It is curious to see how Christian ideas were transformed. The poet Eilif Gudrúnarson says of Christ, that he is “strong against the Jötnar”; he was possibly thinking of Thor. Halfred says the Christian dogmas are not more poetical than the old belief.
In a fragment of a song on Christ, the poet Eilif Gudrúnarson says that Christ sits at the well of Urd (Later Edda, Skáldskaparmál, 52)—
“Men say he (Christ) sits on a rock
South at the well of Urd.
Thus the mighty lord of the gods
Has strengthened himself with the lands of Rome.”

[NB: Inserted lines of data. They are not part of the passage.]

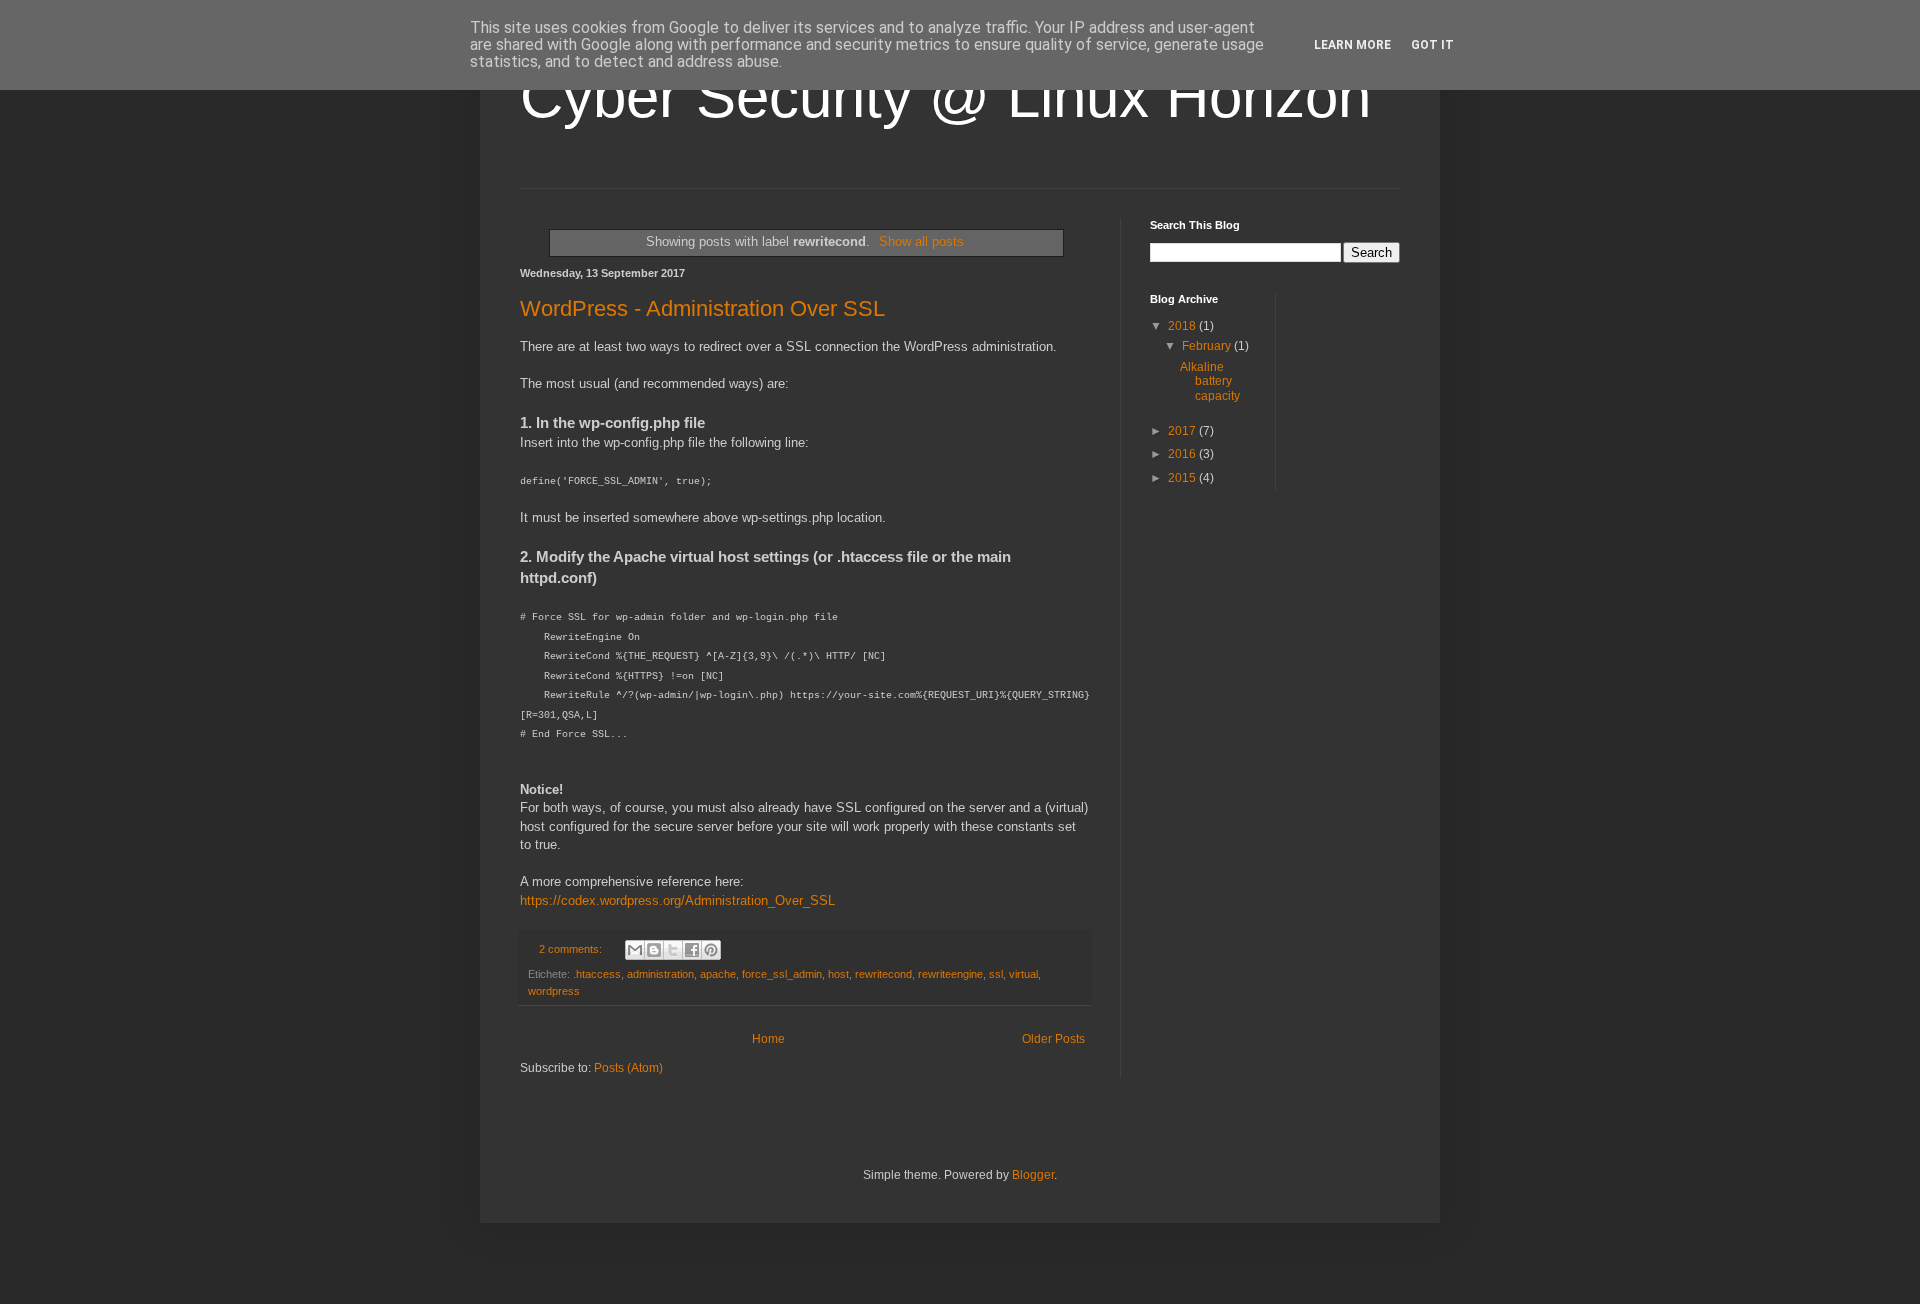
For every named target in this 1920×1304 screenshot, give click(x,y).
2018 (1183, 326)
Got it (1432, 45)
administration (660, 974)
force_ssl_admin (782, 974)
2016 (1183, 454)
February (1208, 346)
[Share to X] (673, 950)
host (838, 974)
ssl (996, 974)
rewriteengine (950, 974)
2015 (1183, 478)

It appears that the eating of horseflesh was forbidden by the early Christians. The Emperor Otto having consulted his chiefs as to what steps should be taken to provide provisions for the army, when fighting against the Danes south of Danavirki, was advised by them either to withdraw from the country, or slay some of the horses for food. To this the Emperor replied:—
“To this advice there is a great drawback, for it is the greatest sacrilege for baptized men who can in any other manner prolong their lives to eat horseflesh” (Olaf Tryggvason, Fornmanna Sögur, c. 1).
The Halfred’s Saga, which relates how Halfred, who had been baptized, was for some time with the King, Olaf Tryggvason, and asked him to hear a song, which at first the king declined to hear, as too heathen for him, shows how hard was the struggle with some men to entirely give up the old faith.